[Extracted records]

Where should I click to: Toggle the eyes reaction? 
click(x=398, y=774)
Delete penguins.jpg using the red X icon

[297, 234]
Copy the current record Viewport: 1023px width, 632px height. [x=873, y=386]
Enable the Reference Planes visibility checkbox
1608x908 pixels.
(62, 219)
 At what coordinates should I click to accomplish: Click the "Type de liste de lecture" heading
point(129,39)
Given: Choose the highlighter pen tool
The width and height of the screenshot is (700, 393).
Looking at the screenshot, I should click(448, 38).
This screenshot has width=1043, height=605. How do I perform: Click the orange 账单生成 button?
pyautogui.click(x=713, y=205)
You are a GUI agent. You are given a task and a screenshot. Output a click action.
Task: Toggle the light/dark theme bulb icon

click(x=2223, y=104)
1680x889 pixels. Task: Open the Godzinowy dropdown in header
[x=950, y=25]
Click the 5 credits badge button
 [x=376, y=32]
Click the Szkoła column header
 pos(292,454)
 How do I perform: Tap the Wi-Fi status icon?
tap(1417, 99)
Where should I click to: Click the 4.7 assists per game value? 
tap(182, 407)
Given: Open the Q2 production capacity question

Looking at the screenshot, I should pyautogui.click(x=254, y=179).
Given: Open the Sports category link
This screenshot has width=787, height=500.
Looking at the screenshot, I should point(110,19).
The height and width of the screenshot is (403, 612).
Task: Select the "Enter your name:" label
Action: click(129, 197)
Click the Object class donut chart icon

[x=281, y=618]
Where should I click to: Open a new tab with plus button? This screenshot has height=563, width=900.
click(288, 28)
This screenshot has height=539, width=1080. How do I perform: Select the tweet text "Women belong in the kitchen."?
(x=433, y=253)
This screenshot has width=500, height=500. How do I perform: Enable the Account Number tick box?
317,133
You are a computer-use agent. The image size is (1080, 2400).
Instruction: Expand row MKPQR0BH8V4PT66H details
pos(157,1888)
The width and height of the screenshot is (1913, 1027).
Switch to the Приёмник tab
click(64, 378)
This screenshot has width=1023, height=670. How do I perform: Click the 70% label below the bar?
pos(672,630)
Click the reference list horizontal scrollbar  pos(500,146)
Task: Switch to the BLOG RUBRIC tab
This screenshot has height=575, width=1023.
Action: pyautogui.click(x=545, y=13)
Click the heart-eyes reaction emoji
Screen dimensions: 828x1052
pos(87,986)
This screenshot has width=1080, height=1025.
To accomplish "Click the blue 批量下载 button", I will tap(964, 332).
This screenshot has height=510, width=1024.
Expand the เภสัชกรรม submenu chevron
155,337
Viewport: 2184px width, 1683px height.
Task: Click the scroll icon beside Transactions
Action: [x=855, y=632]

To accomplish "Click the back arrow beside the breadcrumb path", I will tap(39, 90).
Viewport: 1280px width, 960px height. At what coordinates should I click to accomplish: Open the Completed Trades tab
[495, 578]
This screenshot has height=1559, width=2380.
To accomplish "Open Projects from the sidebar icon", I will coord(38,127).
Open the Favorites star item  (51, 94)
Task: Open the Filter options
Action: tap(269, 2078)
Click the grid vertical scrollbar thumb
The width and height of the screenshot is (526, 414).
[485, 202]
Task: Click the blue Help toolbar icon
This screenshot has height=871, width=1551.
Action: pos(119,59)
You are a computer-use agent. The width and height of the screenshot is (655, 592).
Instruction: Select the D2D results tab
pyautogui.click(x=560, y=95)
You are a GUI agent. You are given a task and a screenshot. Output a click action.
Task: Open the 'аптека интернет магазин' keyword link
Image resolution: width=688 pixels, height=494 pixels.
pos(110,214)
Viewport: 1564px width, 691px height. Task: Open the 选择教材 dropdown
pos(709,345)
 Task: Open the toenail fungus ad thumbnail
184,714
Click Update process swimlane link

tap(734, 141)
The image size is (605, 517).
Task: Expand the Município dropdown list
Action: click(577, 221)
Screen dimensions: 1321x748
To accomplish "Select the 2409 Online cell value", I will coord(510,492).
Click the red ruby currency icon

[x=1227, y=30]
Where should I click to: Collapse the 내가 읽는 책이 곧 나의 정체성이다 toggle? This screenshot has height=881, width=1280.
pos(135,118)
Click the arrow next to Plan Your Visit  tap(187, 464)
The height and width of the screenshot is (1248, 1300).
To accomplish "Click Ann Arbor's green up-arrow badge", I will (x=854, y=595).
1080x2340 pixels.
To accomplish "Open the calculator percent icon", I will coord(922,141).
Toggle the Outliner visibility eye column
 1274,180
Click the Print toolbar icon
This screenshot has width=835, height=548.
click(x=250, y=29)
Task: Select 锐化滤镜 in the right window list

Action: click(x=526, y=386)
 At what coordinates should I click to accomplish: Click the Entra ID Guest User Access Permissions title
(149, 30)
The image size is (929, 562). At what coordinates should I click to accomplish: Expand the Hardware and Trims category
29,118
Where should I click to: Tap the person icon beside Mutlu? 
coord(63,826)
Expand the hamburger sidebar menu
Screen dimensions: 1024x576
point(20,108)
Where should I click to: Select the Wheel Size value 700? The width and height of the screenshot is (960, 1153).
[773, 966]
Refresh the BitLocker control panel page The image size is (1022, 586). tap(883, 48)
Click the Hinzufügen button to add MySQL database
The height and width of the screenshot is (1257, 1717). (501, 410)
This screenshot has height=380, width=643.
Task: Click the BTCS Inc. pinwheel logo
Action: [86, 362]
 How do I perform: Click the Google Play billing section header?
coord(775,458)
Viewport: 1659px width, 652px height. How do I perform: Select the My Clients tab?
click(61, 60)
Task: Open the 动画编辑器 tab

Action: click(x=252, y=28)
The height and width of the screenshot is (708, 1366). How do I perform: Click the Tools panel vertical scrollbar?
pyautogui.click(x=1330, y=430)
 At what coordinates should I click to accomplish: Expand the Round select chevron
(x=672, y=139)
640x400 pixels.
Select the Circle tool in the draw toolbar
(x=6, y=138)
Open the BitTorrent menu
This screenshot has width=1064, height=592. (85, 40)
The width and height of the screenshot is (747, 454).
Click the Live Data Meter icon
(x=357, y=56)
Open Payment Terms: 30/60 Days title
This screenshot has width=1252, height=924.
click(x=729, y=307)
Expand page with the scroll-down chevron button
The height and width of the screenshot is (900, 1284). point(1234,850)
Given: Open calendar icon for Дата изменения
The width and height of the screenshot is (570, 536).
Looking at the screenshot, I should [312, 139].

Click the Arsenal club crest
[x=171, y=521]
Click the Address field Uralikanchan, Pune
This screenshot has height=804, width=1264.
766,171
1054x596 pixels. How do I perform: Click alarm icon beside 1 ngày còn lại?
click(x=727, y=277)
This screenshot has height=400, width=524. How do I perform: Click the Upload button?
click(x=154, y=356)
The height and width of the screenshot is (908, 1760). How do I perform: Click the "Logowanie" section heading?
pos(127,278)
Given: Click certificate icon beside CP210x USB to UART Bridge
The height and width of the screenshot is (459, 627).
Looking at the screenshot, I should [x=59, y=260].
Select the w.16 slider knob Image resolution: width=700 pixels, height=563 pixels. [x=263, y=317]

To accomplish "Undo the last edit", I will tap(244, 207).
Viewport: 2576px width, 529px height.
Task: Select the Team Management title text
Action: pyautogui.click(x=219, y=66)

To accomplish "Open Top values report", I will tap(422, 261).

TASK DESCRIPTION:
Restate the data in full so that no line differs from the original.

THE COMPLETED TASK:
Where should I click to: Toggle the eyes reaction? 
click(x=398, y=774)
Delete penguins.jpg using the red X icon

[297, 234]
Copy the current record Viewport: 1023px width, 632px height. [x=873, y=386]
Enable the Reference Planes visibility checkbox
1608x908 pixels.
(62, 219)
 At what coordinates should I click to accomplish: Click the "Type de liste de lecture" heading
point(129,39)
Given: Choose the highlighter pen tool
The width and height of the screenshot is (700, 393).
Looking at the screenshot, I should click(448, 38).
This screenshot has width=1043, height=605. How do I perform: Click the orange 账单生成 button?
pyautogui.click(x=713, y=205)
You are a GUI agent. You are given a task and a screenshot. Output a click action.
Task: Toggle the light/dark theme bulb icon

click(x=2223, y=104)
1680x889 pixels. Task: Open the Godzinowy dropdown in header
[x=950, y=25]
Click the 5 credits badge button
 [x=376, y=32]
Click the Szkoła column header
 pos(292,454)
 How do I perform: Tap the Wi-Fi status icon?
tap(1417, 99)
Where should I click to: Click the 4.7 assists per game value? 
tap(182, 407)
Given: Open the Q2 production capacity question

Looking at the screenshot, I should pyautogui.click(x=254, y=179).
Given: Open the Sports category link
This screenshot has width=787, height=500.
Looking at the screenshot, I should point(110,19).
The height and width of the screenshot is (403, 612).
Task: Select the "Enter your name:" label
Action: click(129, 197)
Click the Object class donut chart icon

[x=281, y=618]
Where should I click to: Open a new tab with plus button? This screenshot has height=563, width=900.
click(288, 28)
This screenshot has height=539, width=1080. How do I perform: Select the tweet text "Women belong in the kitchen."?
(x=433, y=253)
This screenshot has width=500, height=500. How do I perform: Enable the Account Number tick box?
317,133
You are a computer-use agent. The image size is (1080, 2400).
Instruction: Expand row MKPQR0BH8V4PT66H details
pos(157,1888)
The width and height of the screenshot is (1913, 1027).
Switch to the Приёмник tab
click(64, 378)
This screenshot has width=1023, height=670. How do I perform: Click the 70% label below the bar?
pos(672,630)
Click the reference list horizontal scrollbar  pos(500,146)
Task: Switch to the BLOG RUBRIC tab
This screenshot has height=575, width=1023.
Action: pyautogui.click(x=545, y=13)
Click the heart-eyes reaction emoji
Screen dimensions: 828x1052
pos(87,986)
This screenshot has width=1080, height=1025.
To accomplish "Click the blue 批量下载 button", I will tap(964, 332).
This screenshot has height=510, width=1024.
Expand the เภสัชกรรม submenu chevron
155,337
Viewport: 2184px width, 1683px height.
Task: Click the scroll icon beside Transactions
Action: [x=855, y=632]

To accomplish "Click the back arrow beside the breadcrumb path", I will tap(39, 90).
Viewport: 1280px width, 960px height. At what coordinates should I click to accomplish: Open the Completed Trades tab
[495, 578]
This screenshot has height=1559, width=2380.
To accomplish "Open Projects from the sidebar icon", I will coord(38,127).
Open the Favorites star item  (51, 94)
Task: Open the Filter options
Action: tap(269, 2078)
Click the grid vertical scrollbar thumb
The width and height of the screenshot is (526, 414).
[485, 202]
Task: Click the blue Help toolbar icon
This screenshot has height=871, width=1551.
Action: pos(119,59)
You are a computer-use agent. The width and height of the screenshot is (655, 592).
Instruction: Select the D2D results tab
pyautogui.click(x=560, y=95)
You are a GUI agent. You are given a task and a screenshot. Output a click action.
Task: Open the 'аптека интернет магазин' keyword link
Image resolution: width=688 pixels, height=494 pixels.
pos(110,214)
Viewport: 1564px width, 691px height. Task: Open the 选择教材 dropdown
pos(709,345)
 Task: Open the toenail fungus ad thumbnail
184,714
Click Update process swimlane link

tap(734, 141)
The image size is (605, 517).
Task: Expand the Município dropdown list
Action: click(577, 221)
Screen dimensions: 1321x748
To accomplish "Select the 2409 Online cell value", I will coord(510,492).
Click the red ruby currency icon

[x=1227, y=30]
Where should I click to: Collapse the 내가 읽는 책이 곧 나의 정체성이다 toggle? This screenshot has height=881, width=1280.
pos(135,118)
Click the arrow next to Plan Your Visit  tap(187, 464)
The height and width of the screenshot is (1248, 1300).
To accomplish "Click Ann Arbor's green up-arrow badge", I will (x=854, y=595).
1080x2340 pixels.
To accomplish "Open the calculator percent icon", I will coord(922,141).
Toggle the Outliner visibility eye column
 1274,180
Click the Print toolbar icon
This screenshot has width=835, height=548.
click(x=250, y=29)
Task: Select 锐化滤镜 in the right window list

Action: click(x=526, y=386)
 At what coordinates should I click to accomplish: Click the Entra ID Guest User Access Permissions title
(149, 30)
The image size is (929, 562). At what coordinates should I click to accomplish: Expand the Hardware and Trims category
29,118
Where should I click to: Tap the person icon beside Mutlu? 
coord(63,826)
Expand the hamburger sidebar menu
Screen dimensions: 1024x576
point(20,108)
Where should I click to: Select the Wheel Size value 700? The width and height of the screenshot is (960, 1153).
[773, 966]
Refresh the BitLocker control panel page The image size is (1022, 586). tap(883, 48)
Click the Hinzufügen button to add MySQL database
The height and width of the screenshot is (1257, 1717). (501, 410)
This screenshot has height=380, width=643.
Task: Click the BTCS Inc. pinwheel logo
Action: [86, 362]
 How do I perform: Click the Google Play billing section header?
coord(775,458)
Viewport: 1659px width, 652px height. How do I perform: Select the My Clients tab?
click(61, 60)
Task: Open the 动画编辑器 tab

Action: click(x=252, y=28)
The height and width of the screenshot is (708, 1366). How do I perform: Click the Tools panel vertical scrollbar?
pyautogui.click(x=1330, y=430)
 At what coordinates should I click to accomplish: Expand the Round select chevron
(x=672, y=139)
640x400 pixels.
Select the Circle tool in the draw toolbar
(x=6, y=138)
Open the BitTorrent menu
This screenshot has width=1064, height=592. (85, 40)
The width and height of the screenshot is (747, 454).
Click the Live Data Meter icon
(x=357, y=56)
Open Payment Terms: 30/60 Days title
This screenshot has width=1252, height=924.
click(x=729, y=307)
Expand page with the scroll-down chevron button
The height and width of the screenshot is (900, 1284). point(1234,850)
Given: Open calendar icon for Дата изменения
The width and height of the screenshot is (570, 536).
Looking at the screenshot, I should [312, 139].

Click the Arsenal club crest
[x=171, y=521]
Click the Address field Uralikanchan, Pune
This screenshot has height=804, width=1264.
766,171
1054x596 pixels. How do I perform: Click alarm icon beside 1 ngày còn lại?
click(x=727, y=277)
This screenshot has height=400, width=524. How do I perform: Click the Upload button?
click(x=154, y=356)
The height and width of the screenshot is (908, 1760). How do I perform: Click the "Logowanie" section heading?
pos(127,278)
Given: Click certificate icon beside CP210x USB to UART Bridge
The height and width of the screenshot is (459, 627).
Looking at the screenshot, I should [x=59, y=260].
Select the w.16 slider knob Image resolution: width=700 pixels, height=563 pixels. [x=263, y=317]

To accomplish "Undo the last edit", I will tap(244, 207).
Viewport: 2576px width, 529px height.
Task: Select the Team Management title text
Action: pyautogui.click(x=219, y=66)

To accomplish "Open Top values report", I will tap(422, 261).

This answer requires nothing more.